The Dreamer

The Dreamer

By Will Eisner (Kitchen Sink Press – Published most recently by DC Comics)
ISBN: 1-5638-9678-8

This thinly disguised diary of the early days of the American comic book industry might be short on action and page count but the strength of the aspirations shine through. Creative people seem to gravitate towards each other, and depression era tales abound with big dreams fuelled by desperation, against a backdrop of comradeship. The politics of revolution simmer in the minds and unfilled bellies of the poor. Characters we all should recognize make their choices and move on to become the gods of popular or even High Culture we all grew older with. Can you spot ‘em all?

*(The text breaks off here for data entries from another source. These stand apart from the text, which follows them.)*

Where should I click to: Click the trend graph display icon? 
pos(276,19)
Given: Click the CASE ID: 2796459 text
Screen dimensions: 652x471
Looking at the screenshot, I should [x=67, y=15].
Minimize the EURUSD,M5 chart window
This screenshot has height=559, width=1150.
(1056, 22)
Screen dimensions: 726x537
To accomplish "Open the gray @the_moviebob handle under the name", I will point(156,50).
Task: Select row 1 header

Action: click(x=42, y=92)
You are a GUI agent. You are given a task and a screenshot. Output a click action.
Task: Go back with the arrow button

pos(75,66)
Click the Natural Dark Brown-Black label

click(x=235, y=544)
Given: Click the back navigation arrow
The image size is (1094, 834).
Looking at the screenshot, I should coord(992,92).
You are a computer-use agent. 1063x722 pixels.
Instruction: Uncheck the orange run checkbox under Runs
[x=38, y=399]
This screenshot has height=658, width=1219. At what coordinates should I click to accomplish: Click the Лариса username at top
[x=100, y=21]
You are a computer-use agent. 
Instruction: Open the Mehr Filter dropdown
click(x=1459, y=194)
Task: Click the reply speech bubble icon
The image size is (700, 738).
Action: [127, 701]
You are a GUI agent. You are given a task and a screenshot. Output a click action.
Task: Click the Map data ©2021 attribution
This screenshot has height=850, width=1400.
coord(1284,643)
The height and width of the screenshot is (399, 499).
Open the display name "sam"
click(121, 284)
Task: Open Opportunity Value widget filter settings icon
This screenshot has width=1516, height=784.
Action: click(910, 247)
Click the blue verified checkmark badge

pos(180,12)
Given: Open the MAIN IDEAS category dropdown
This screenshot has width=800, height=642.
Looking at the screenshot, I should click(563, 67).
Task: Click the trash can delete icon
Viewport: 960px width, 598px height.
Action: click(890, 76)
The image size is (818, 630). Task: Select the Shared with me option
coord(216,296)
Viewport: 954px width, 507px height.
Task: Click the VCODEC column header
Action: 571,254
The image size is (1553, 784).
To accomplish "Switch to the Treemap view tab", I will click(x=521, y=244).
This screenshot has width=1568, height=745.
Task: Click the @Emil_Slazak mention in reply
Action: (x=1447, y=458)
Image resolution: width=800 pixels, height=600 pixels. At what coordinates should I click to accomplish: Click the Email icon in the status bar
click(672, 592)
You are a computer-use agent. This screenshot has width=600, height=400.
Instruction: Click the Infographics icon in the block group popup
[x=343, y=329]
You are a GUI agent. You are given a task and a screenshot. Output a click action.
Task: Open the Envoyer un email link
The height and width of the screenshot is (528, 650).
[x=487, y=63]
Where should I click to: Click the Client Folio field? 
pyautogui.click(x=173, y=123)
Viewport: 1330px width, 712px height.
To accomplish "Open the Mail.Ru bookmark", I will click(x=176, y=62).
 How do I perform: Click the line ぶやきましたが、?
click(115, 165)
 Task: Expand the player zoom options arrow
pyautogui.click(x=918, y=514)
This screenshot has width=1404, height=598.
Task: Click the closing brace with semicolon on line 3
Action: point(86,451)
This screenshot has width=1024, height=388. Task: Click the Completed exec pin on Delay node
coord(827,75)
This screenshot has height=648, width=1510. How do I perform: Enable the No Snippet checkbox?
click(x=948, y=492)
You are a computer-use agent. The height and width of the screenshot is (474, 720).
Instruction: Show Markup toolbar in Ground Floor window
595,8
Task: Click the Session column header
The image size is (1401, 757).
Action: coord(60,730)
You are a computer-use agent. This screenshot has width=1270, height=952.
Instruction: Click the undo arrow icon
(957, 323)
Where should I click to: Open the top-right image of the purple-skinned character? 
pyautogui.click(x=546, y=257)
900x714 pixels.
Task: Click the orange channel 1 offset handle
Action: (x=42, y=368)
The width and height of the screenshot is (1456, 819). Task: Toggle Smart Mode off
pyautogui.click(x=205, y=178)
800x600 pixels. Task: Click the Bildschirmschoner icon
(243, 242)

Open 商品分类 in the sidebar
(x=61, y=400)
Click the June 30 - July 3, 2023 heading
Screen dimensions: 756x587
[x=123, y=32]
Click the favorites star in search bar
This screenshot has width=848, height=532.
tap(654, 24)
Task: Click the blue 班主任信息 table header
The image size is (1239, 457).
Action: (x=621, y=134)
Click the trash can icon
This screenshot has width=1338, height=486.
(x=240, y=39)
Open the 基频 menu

There is an added impetus for the afficionado of the strips. Not only engaging characters, not merely an insider’s perspective on the beginnings of our beloved obsession, not at last a direct link to history that the rest of world thinks worth remembering, but also a real glimpse inside the minds and hearts of the creative wizards that started it all.

Covering a period rife with daily human drama, and exploring an age where dreams were common and creativity unshackled, The Dreamer is a captivating reverie of how comics were, how they work and delivered in the best manner of one of comics’ greatest innovators and practitioners.

© 1986, 2004 Will Eisner.

2 Replies to “The Dreamer”

  1. The day Eisner died, I pulled this very graphic novel off the shelf to re-read. It’s a wonderful book, so evocative of the times it’s about. Eisner was — and remains — a comics genius. There is nothing — repeat, nothing — that can be done with the comics form that hasn’t already been done, often better, by WIll Eisner and Jack Kirby.

  2. Just once in a while I wish somebody would say something I could disagree with…

    Lots of art forms and disciplines stand on the shoulders of giants, and I’d like to think that, at least with ours, we make some effort to remember them. Their work will always be unforgettable.